Data entries
_ _ _ _ _

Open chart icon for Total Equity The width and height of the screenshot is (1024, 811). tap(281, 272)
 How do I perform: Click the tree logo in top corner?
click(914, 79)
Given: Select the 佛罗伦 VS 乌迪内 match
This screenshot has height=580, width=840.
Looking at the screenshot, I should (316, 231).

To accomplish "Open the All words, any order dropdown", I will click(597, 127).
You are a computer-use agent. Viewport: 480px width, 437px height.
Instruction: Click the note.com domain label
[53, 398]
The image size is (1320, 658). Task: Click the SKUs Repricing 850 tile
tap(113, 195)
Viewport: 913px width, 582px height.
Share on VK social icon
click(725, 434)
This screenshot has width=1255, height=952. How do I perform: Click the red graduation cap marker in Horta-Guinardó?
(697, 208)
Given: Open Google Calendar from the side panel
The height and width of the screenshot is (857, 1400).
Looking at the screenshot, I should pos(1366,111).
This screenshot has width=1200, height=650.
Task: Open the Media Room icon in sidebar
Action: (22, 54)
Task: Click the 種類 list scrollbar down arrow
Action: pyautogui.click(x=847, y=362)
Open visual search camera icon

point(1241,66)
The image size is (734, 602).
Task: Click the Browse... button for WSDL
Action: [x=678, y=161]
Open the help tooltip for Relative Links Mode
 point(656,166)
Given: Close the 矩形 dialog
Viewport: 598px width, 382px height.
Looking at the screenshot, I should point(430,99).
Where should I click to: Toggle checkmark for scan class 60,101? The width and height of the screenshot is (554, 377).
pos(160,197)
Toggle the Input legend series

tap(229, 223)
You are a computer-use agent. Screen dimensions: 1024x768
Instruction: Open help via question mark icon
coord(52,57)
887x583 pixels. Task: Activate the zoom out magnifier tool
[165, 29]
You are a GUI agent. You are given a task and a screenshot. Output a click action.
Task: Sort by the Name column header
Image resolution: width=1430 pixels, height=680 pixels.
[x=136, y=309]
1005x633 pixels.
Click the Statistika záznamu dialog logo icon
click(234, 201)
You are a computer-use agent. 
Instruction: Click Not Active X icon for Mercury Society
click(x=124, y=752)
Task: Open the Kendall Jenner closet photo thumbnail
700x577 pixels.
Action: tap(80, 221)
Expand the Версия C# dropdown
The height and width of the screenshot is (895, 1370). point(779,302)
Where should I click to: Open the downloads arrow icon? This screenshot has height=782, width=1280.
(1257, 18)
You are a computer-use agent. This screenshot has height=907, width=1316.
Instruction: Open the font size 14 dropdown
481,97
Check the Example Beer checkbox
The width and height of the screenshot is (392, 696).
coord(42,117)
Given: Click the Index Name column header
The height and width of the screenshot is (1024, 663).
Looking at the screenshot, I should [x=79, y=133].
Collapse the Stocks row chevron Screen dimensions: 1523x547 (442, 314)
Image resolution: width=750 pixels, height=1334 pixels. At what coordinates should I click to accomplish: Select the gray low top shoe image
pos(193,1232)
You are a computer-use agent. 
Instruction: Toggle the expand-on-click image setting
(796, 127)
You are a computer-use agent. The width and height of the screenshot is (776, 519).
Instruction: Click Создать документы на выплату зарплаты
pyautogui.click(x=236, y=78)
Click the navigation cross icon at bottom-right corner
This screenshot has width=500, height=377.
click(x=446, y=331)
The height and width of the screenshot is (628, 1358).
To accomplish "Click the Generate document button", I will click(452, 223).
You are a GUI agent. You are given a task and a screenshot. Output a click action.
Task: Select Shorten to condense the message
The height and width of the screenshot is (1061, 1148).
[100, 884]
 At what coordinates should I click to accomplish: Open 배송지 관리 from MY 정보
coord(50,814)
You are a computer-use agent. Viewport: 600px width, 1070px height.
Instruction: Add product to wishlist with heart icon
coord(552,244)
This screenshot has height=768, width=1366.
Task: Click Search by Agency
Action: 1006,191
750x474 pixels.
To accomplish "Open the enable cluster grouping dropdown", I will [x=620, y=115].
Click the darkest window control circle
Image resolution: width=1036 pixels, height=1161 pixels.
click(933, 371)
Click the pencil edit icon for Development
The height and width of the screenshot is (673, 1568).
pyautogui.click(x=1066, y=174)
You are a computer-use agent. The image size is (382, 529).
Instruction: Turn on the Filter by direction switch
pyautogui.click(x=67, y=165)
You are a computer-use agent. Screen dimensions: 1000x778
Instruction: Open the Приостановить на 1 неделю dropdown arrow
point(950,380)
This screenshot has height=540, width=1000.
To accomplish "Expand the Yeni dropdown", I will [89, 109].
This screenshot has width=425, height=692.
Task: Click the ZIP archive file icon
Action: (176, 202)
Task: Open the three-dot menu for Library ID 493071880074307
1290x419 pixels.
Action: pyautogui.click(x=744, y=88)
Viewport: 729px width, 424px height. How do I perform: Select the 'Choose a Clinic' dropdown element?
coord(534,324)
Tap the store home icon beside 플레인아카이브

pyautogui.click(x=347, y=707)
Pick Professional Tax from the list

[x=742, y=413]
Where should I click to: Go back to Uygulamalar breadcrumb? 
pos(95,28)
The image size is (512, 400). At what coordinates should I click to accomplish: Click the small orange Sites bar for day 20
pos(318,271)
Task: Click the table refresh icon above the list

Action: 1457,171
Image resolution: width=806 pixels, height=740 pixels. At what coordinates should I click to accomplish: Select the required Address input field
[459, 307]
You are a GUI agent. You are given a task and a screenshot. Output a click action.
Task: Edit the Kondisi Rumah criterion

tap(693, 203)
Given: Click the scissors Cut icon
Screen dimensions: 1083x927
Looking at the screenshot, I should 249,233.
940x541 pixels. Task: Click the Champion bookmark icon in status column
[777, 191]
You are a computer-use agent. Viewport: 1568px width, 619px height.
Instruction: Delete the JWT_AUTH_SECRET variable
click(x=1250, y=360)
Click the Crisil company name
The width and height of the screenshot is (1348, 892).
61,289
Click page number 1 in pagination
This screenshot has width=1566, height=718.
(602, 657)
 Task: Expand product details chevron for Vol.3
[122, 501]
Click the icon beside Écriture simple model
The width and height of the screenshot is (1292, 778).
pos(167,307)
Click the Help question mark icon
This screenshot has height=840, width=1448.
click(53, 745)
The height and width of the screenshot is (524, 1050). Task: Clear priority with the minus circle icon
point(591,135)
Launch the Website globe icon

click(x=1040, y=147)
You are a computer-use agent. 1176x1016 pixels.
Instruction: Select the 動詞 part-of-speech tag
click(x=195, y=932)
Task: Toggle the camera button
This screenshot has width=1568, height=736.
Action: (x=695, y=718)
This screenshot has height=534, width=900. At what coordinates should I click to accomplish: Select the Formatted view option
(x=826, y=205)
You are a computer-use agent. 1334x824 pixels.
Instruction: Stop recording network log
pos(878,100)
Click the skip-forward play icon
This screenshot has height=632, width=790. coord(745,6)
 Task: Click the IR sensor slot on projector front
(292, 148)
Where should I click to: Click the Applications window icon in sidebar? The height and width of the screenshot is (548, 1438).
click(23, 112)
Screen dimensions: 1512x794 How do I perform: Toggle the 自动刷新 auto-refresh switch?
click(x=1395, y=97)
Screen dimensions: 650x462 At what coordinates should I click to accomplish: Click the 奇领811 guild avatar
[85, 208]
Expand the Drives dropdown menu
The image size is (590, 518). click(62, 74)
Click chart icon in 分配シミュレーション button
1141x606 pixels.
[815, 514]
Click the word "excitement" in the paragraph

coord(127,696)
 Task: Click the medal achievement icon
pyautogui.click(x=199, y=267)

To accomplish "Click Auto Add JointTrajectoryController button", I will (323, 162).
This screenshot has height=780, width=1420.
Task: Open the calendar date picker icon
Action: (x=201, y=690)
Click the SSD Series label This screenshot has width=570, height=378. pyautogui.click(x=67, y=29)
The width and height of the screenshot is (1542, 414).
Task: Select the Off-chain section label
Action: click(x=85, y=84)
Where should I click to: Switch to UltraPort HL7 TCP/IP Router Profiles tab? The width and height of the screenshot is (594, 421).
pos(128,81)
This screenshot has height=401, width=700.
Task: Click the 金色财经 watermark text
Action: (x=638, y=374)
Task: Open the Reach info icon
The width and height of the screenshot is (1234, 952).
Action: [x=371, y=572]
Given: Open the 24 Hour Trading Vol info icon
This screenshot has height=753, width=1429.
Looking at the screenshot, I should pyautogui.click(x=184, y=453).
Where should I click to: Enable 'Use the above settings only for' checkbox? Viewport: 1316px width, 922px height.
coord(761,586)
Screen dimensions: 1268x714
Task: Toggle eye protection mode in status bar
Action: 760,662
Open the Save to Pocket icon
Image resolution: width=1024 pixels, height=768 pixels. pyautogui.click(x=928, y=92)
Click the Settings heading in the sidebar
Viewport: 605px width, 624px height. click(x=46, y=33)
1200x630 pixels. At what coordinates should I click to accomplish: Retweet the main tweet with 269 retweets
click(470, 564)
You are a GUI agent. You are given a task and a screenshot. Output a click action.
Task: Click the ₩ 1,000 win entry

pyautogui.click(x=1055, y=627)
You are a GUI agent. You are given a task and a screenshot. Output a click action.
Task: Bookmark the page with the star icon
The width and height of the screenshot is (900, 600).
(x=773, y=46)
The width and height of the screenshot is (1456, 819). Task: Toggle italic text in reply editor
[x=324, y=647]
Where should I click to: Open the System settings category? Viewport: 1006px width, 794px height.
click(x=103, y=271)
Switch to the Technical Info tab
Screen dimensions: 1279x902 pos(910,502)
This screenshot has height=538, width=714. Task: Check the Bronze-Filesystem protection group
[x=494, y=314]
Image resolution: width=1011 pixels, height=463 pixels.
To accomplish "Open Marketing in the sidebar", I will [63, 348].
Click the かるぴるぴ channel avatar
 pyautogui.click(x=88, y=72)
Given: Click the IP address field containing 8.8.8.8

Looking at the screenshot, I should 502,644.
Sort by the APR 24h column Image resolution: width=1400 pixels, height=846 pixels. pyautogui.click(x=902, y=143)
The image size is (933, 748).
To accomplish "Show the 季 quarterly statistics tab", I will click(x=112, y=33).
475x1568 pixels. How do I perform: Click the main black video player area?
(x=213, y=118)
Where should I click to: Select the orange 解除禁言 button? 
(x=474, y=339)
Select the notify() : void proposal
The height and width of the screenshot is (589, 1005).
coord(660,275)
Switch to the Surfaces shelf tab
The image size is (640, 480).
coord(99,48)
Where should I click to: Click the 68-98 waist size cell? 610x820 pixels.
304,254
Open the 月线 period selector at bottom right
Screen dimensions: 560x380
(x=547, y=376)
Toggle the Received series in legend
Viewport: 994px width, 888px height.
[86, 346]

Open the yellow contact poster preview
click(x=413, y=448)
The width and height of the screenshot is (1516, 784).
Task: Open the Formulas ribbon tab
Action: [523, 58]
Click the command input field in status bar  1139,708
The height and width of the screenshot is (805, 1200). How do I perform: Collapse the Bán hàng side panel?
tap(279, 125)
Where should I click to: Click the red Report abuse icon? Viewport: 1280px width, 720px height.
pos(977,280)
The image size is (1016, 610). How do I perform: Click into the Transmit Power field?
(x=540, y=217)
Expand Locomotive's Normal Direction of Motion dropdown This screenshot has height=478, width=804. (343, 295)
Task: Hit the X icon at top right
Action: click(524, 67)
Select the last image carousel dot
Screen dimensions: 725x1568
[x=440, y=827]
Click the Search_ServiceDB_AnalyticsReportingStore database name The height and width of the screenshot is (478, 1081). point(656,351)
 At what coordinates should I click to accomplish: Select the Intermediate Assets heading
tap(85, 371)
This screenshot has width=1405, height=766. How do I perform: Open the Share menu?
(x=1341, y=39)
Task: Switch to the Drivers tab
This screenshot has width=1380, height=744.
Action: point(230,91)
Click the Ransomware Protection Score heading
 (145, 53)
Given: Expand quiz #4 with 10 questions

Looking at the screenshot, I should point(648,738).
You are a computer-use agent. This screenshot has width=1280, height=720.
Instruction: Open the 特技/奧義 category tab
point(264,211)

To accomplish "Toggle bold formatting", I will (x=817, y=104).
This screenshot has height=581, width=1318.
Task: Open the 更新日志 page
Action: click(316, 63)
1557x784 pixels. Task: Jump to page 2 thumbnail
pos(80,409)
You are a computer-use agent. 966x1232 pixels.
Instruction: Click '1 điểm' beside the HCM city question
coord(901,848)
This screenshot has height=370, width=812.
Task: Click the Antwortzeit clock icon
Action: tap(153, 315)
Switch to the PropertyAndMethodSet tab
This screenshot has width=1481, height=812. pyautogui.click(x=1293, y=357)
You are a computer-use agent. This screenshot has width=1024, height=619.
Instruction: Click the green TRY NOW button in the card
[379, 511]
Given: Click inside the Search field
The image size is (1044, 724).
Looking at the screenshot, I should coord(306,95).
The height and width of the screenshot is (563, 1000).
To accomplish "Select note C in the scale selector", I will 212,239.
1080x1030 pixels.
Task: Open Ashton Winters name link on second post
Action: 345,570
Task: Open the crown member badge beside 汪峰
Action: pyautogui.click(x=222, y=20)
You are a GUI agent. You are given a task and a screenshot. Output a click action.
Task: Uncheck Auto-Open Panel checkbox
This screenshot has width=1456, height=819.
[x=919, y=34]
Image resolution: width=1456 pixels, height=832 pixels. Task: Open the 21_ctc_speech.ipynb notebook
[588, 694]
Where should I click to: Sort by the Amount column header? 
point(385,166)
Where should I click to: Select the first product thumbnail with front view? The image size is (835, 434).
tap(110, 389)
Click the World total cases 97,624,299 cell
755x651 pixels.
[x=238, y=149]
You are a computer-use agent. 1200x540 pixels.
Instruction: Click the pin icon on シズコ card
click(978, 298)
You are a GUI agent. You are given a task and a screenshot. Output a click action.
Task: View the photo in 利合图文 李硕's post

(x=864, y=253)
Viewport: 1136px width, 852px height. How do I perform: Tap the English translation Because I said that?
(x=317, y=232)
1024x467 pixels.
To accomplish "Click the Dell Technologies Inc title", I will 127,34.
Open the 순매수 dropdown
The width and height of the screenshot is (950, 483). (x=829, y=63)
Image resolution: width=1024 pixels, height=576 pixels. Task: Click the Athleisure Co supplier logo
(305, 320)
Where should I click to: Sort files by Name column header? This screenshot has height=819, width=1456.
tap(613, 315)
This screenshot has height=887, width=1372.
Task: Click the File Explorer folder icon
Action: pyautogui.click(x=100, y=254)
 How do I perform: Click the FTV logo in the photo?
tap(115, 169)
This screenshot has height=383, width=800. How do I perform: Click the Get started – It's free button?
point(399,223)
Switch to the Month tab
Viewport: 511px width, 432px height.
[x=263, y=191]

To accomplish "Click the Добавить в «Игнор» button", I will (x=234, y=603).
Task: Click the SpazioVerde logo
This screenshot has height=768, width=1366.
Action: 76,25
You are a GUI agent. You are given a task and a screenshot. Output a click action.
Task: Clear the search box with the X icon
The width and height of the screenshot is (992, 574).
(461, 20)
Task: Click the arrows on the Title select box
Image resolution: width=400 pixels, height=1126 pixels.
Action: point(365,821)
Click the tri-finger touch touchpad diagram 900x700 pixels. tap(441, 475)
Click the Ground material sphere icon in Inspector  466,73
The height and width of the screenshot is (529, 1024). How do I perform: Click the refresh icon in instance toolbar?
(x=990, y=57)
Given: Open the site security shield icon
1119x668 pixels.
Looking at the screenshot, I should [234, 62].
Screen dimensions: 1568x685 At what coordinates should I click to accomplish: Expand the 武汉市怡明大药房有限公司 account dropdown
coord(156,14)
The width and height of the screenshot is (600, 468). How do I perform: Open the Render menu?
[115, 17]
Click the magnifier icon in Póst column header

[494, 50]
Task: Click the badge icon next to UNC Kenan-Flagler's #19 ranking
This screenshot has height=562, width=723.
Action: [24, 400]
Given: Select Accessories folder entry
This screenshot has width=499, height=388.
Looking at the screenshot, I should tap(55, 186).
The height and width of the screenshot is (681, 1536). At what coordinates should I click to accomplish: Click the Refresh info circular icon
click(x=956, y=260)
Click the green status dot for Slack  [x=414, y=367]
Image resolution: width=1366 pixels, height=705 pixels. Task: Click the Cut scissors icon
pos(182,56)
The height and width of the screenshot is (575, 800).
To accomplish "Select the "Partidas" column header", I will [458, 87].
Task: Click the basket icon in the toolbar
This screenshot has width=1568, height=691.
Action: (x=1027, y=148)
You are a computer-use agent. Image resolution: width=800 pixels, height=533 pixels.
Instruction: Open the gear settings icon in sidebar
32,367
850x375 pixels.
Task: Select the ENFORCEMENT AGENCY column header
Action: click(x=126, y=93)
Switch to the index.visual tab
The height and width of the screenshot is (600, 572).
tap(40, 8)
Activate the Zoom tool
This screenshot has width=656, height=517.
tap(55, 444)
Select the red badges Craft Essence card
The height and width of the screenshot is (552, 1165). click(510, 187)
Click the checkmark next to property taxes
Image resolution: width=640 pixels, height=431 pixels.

_ _ _ _ _

▶ [EXERCISE DESCRIPTION] One number answers this exercise: the count of lines above in which the word "bottom" appears.

▶ [OUTPUT OF THE TASK] 2